Convert the data below into a JSON list of strings with one string per line, omitting blank lines.

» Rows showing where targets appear

◇ ◇ ◇

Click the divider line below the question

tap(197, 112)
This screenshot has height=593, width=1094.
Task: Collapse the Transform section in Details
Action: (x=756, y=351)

◇ ◇ ◇

» RESPONSE TO THIS TASK
[
  "Click the divider line below the question",
  "tap(197, 112)",
  "This screenshot has height=593, width=1094.",
  "Task: Collapse the Transform section in Details",
  "Action: (x=756, y=351)"
]